10. Keith Jardine (UFC 84, 5/24/08)
Come back po przegranej przez decyzję z Chuckiem Liddellem, powrócił do swego starego stylu. Powalił sierpowym Jardina, jedną ręką trzymał go asekurując się, a drugą uderzał.
9. Kazuhiro Nakamura (Pride Critical Countdown, 6/26/05)
Silva jest w tym dobry, tzn. w Timingu dokładnie wyczuł kiedy Nakamura się zdekoncentrował i użył tego przeciw niemu. Wand ruszył na niego gdy ten chciał zrzucić GI. Gdy opuścił gardę Wand go trafiał.

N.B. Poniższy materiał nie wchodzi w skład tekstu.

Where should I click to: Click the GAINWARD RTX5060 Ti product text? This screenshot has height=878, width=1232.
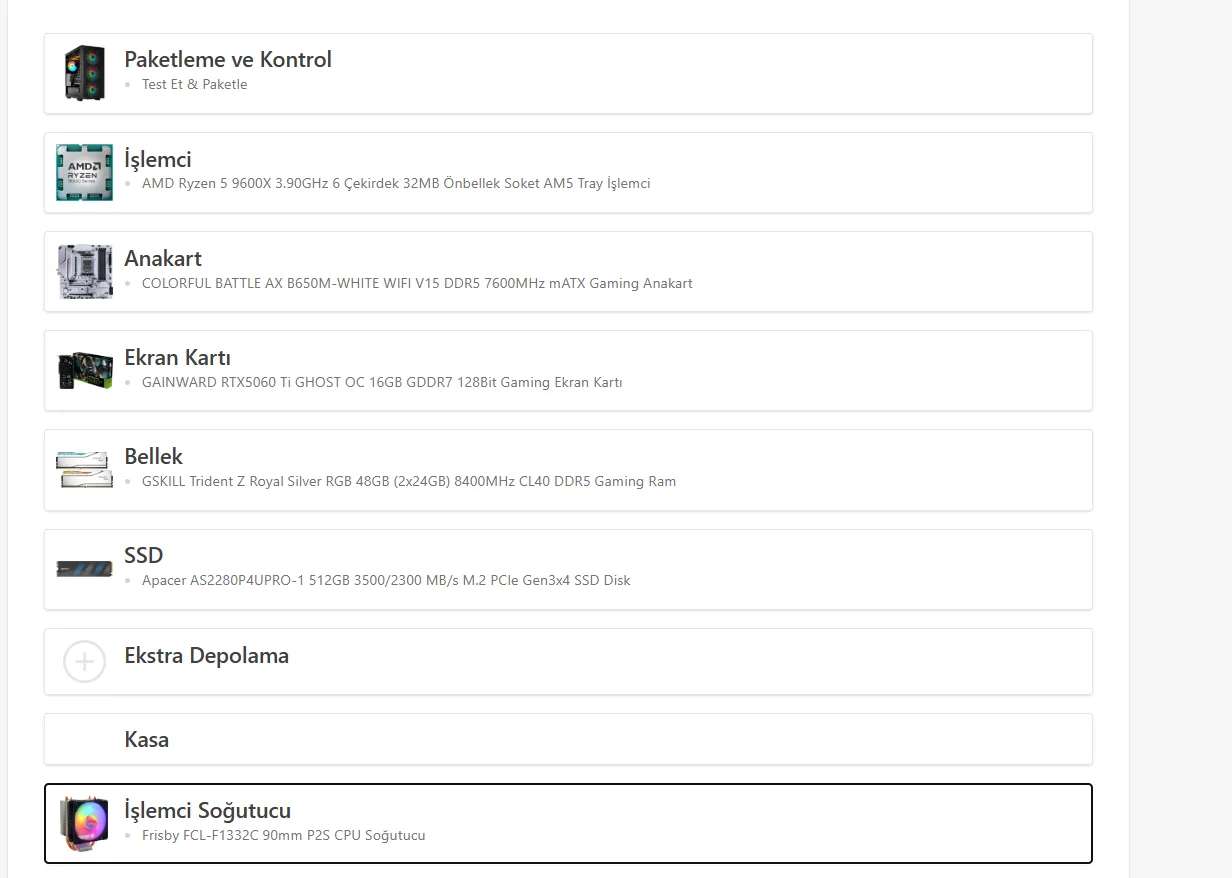(x=382, y=382)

8. Yuki Kondo (Pride Final Conflict, 8/15/04)
Twarz Yukiego mówi wszystko, ciekawe jak pokazał się przed komisją sportową.
7. Kazuyuki Fujita (Pride Critical Countdown Absolute, 07/01/06)
Tylko gdy Silva przeniosł walkę do rogu ringu uderzał Fujitę kolanami.
6. Kazushi Sakuraba (Pride 13, 3/25/01)
Silva znudzony swą ostatnią walka z Danem Hendersonem, w której mało się działo. Postawił na kopnięcia, kolana i stompy; Twarz Sakuraby wyglądała jakby przejechał poniej walec.
5. Tatsuya Iwasaki (Pride Shockwave, 8/28/02)
Mistrz Kyokushin karate Iwasaki — który nigdy wcześniej nie walczył na takich zasadach (czyli uderzenia z pięści w twarz) — dostał napewno nie odpowiedniego przeciwnika, niczym Konan Barbarzyńca. Jeśli potrafisz sobie wyobrazić co się stało, to nie muszisz oglądać walki.
4. Kazushi Sakuraba (Pride 17, 11/3/01)
Sakuraba napewno miał w pamięci 1 walkę. Silva w tej walce wykonał nawet „Slam”,.
A jeśli znacie Wanda to wiecie co stało się następnie, dewastujące KO.
3. Quinton Jackson (Pride Final Conflict, 11/9/03)
Wyczerpany walką z Chuckiem Liddellem kilka godzin wcześniej, Jackson miał zamało paliwa w baku by przeciw stawić się szybkości Wanda.The Axe Murderer złapał Quintona w Tajski klincz i wyprowadził tyle kolan, że byłby w stanie przewrócić T-1000 (słynny nie zniszczalny cyborg z Terminatora). Uśmiechając się przy tym.
2. Guy Mezger (Pride 10, 8/27/00)
To był moment w karierze Silvy którzy, otworzył mu drzwi do kariery: Silva’s wyłączył światło Mezger’owi
1. Quinton Jackson (Pride 28, 10/31/04)
Jackson miał dosiad w 1 rundzie i bił z góry. Ale w drugiej rundzie Silva posłał mocnego cepa na szczękę Jacksona, a następnie poprawił kolanami to posłało Jacksona na liny. Zwycięstwo było okraszone krwią która spłyneła z ust Rampa na ring nie samowity widok.
Już dziś zobaczymy po raz 3 walkę Rampa i Wanda. Możemy oczekiwać wszystkiego.